[Saved entries]
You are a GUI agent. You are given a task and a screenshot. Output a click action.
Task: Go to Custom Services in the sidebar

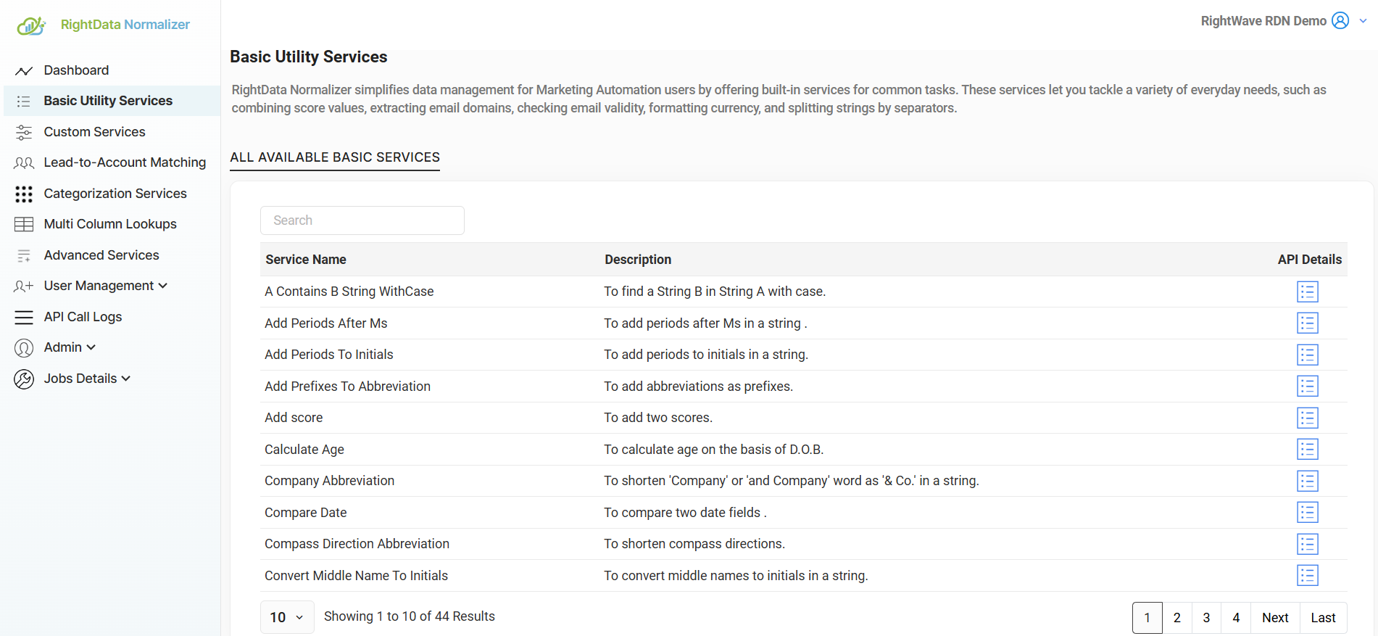click(x=94, y=132)
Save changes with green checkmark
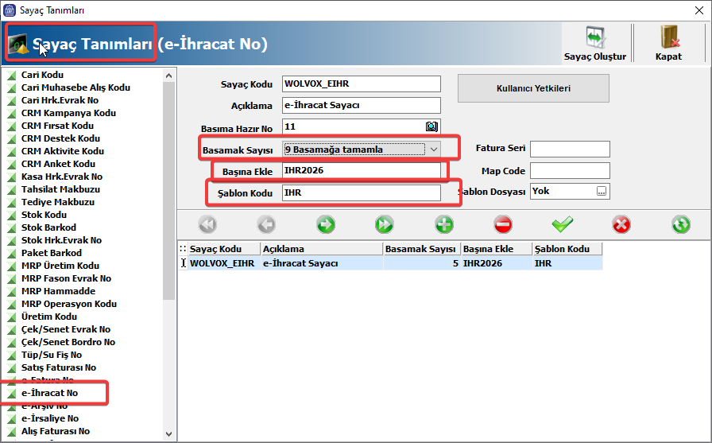Image resolution: width=712 pixels, height=443 pixels. (563, 225)
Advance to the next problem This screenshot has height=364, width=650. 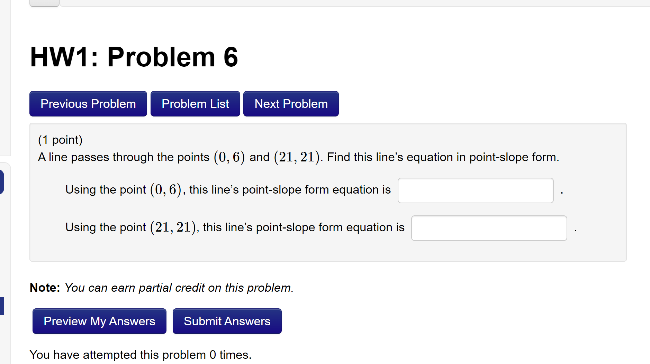pyautogui.click(x=291, y=103)
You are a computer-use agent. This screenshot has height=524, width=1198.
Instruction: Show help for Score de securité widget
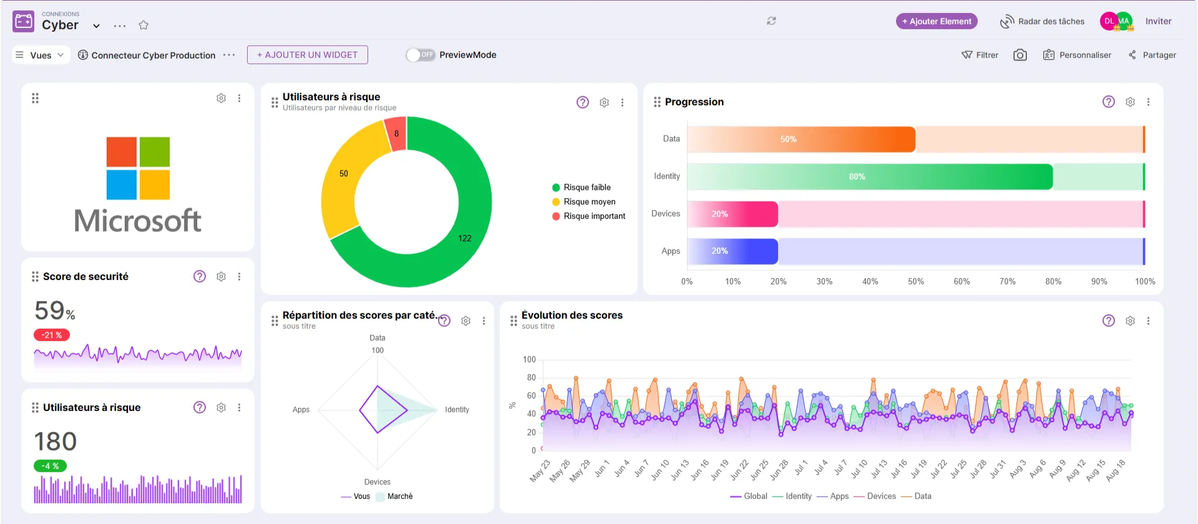[199, 276]
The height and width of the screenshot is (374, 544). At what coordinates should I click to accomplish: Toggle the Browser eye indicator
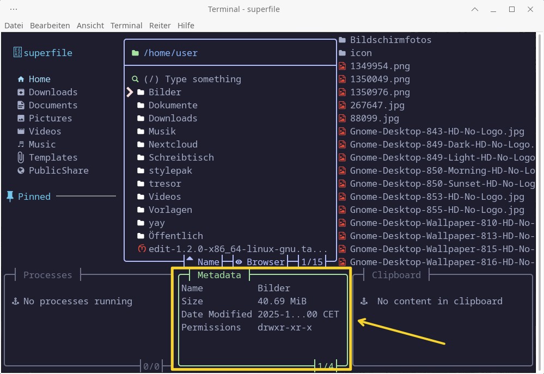point(239,262)
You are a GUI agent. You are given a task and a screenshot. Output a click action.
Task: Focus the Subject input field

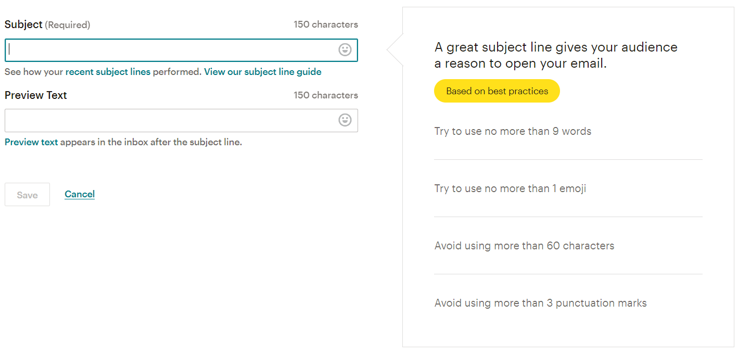pos(181,50)
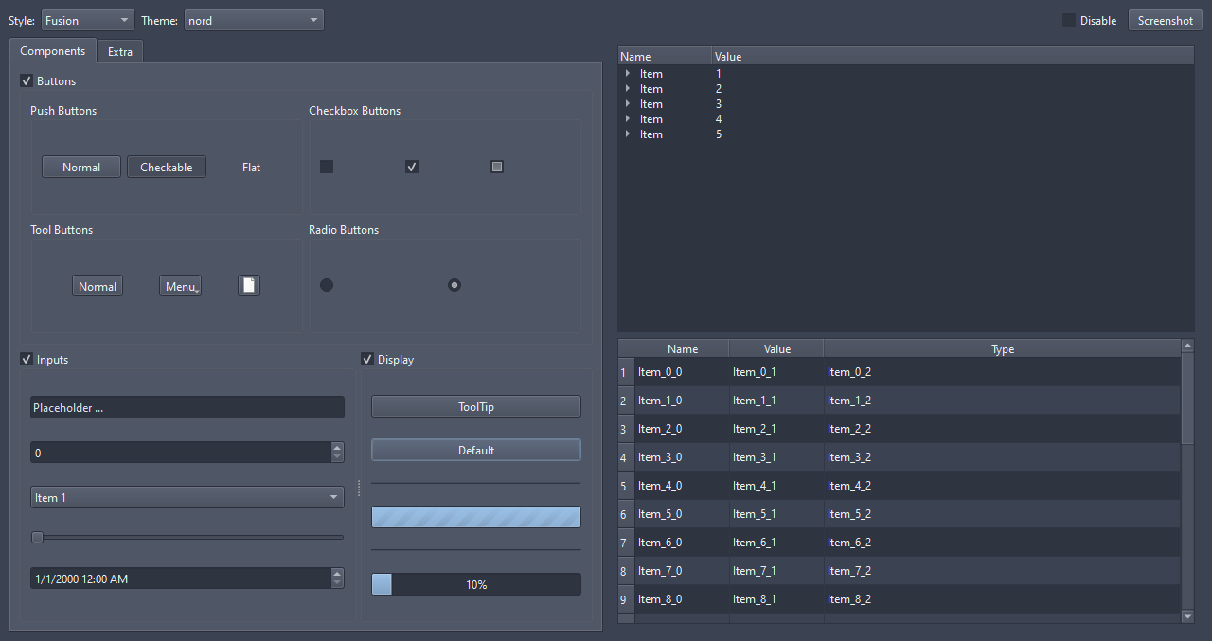Click the date edit down arrow
Screen dimensions: 1212x641
click(337, 583)
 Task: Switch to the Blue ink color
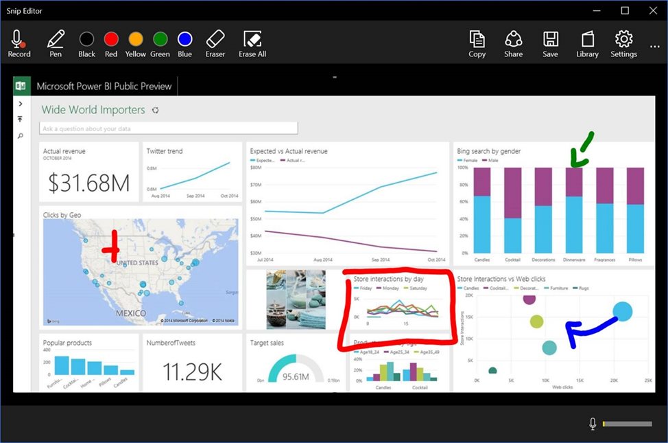[x=184, y=39]
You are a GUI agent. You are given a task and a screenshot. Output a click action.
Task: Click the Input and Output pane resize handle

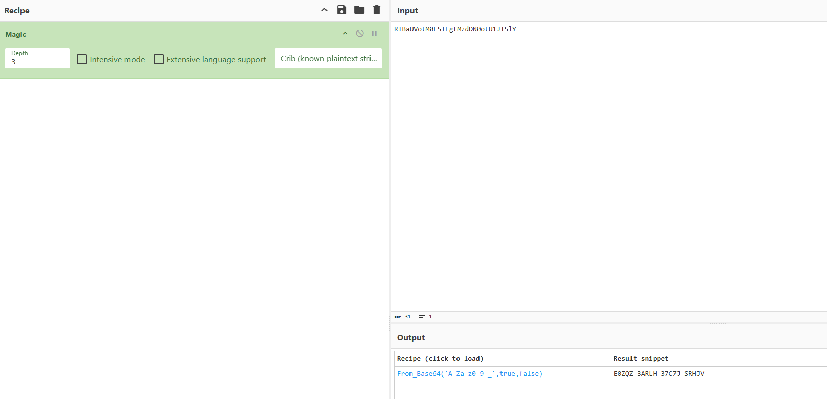pos(717,323)
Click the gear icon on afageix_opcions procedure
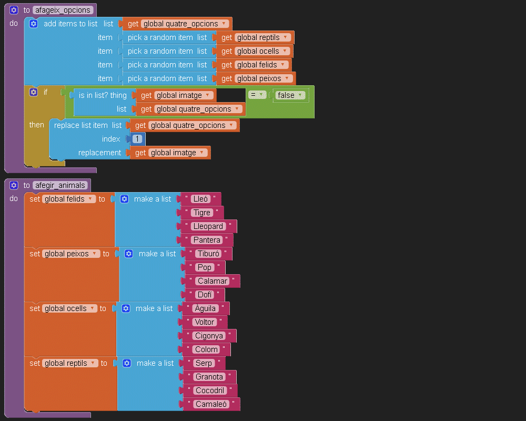The image size is (526, 421). 14,10
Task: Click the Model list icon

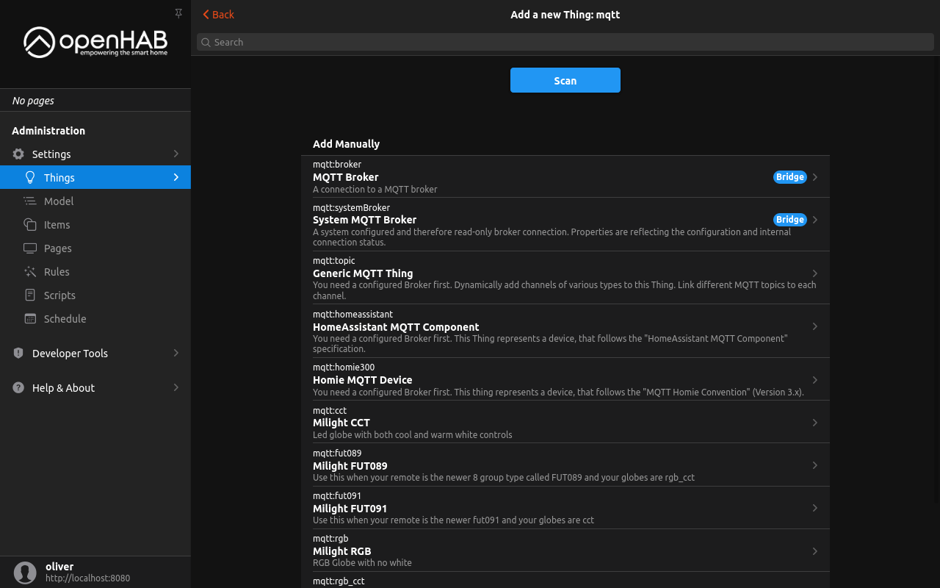Action: pyautogui.click(x=30, y=201)
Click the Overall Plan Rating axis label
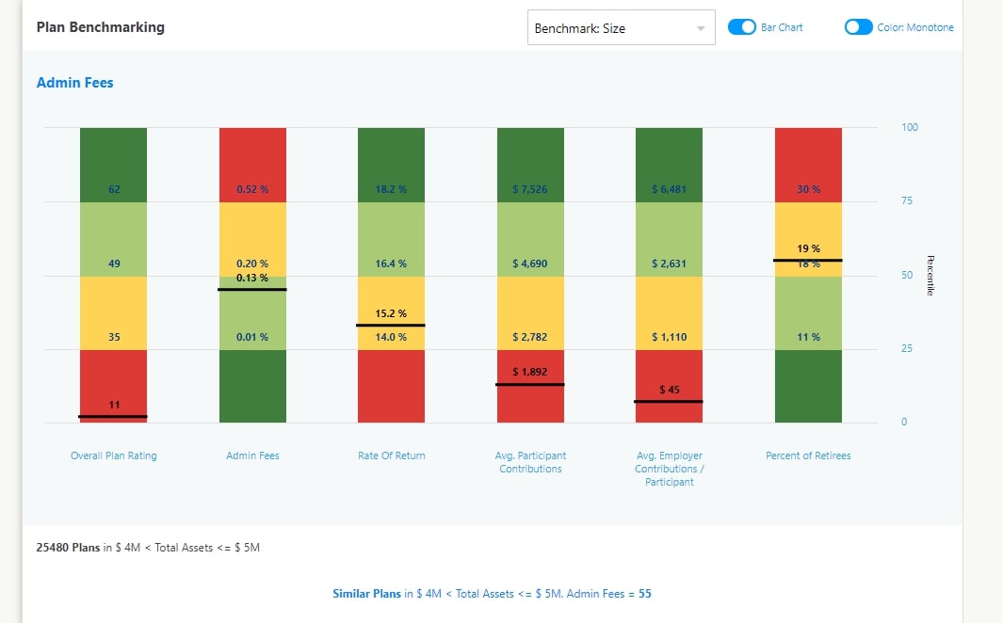Viewport: 1003px width, 623px height. pos(114,455)
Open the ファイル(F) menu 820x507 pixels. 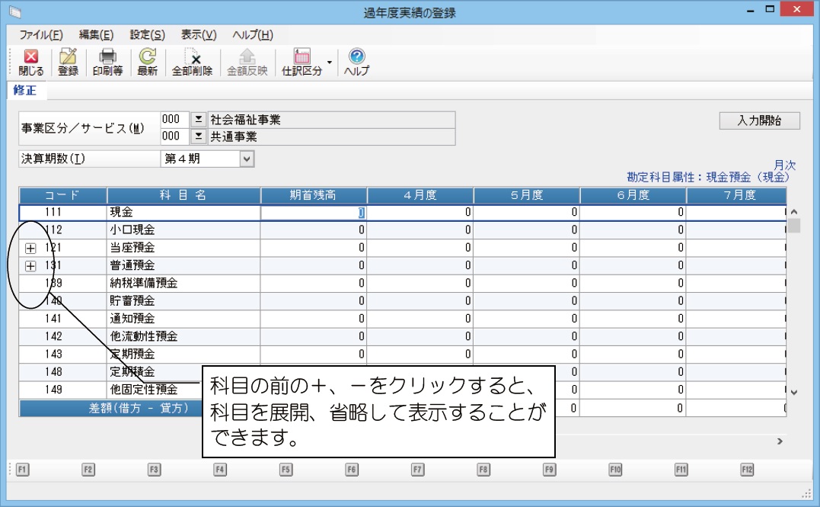click(x=41, y=35)
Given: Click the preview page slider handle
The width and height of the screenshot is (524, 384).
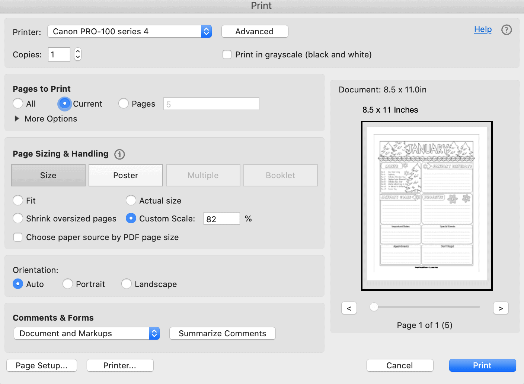Looking at the screenshot, I should click(374, 307).
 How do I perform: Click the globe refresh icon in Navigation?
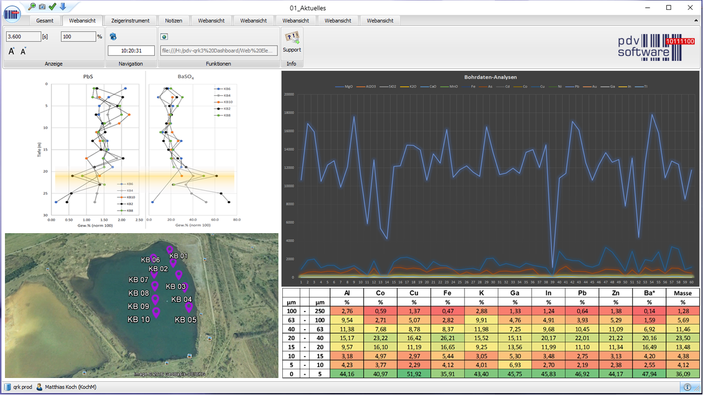(113, 37)
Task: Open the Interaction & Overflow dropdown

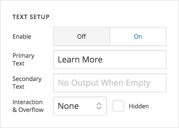Action: point(80,106)
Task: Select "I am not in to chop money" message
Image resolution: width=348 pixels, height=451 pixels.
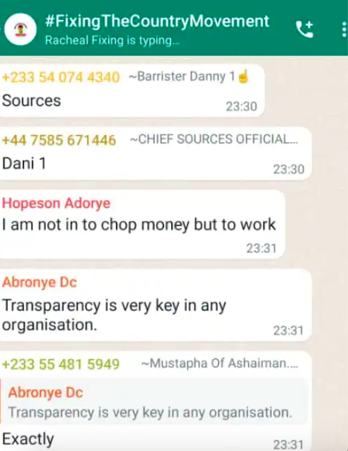Action: coord(142,224)
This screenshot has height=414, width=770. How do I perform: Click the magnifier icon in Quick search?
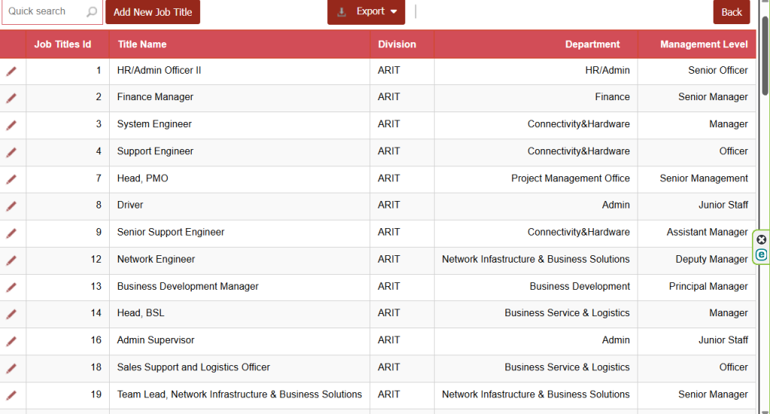[x=92, y=12]
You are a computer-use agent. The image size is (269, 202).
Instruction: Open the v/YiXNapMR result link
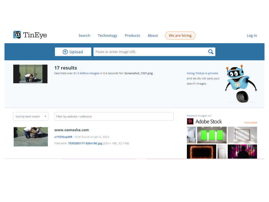pos(63,137)
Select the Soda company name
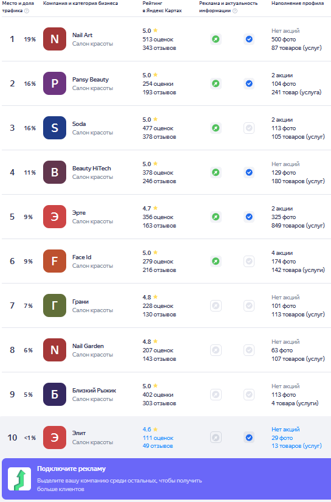Image resolution: width=331 pixels, height=502 pixels. (x=79, y=124)
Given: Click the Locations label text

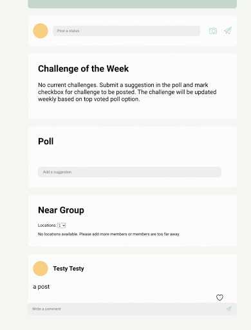Looking at the screenshot, I should 47,226.
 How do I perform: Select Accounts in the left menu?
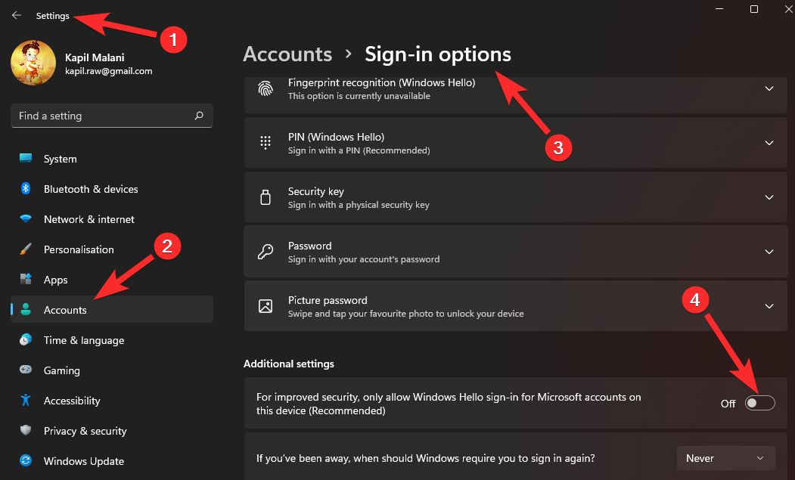[x=65, y=310]
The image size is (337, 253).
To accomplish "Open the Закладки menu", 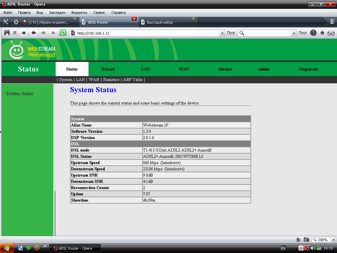I will point(57,13).
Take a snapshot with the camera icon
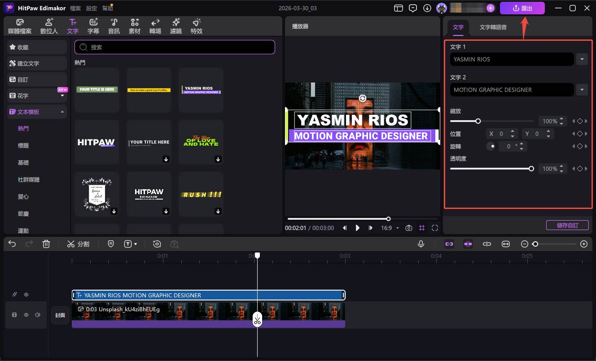 point(408,228)
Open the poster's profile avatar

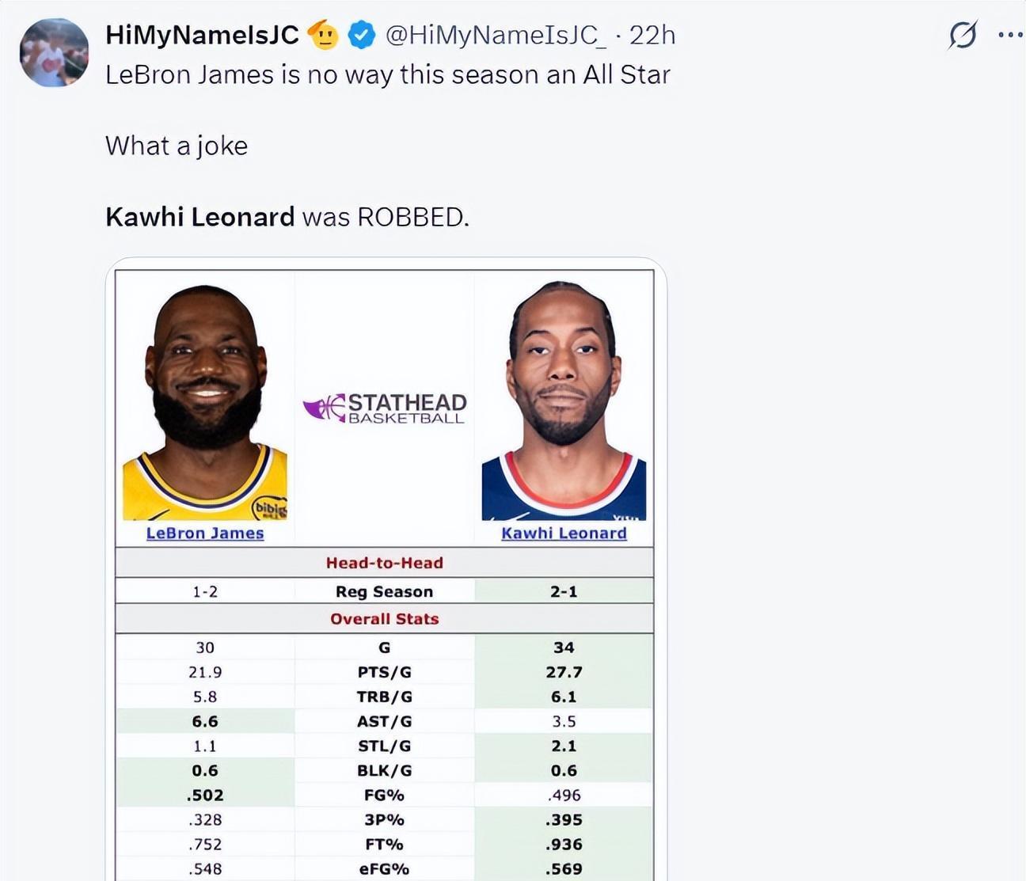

Problem details: Every line of the records above where the string "computer" is found should be copied.

Exercise response:
You are a computer-use agent. This screenshot has height=524, width=1198.
You are a computer-use agent. The image size is (269, 202).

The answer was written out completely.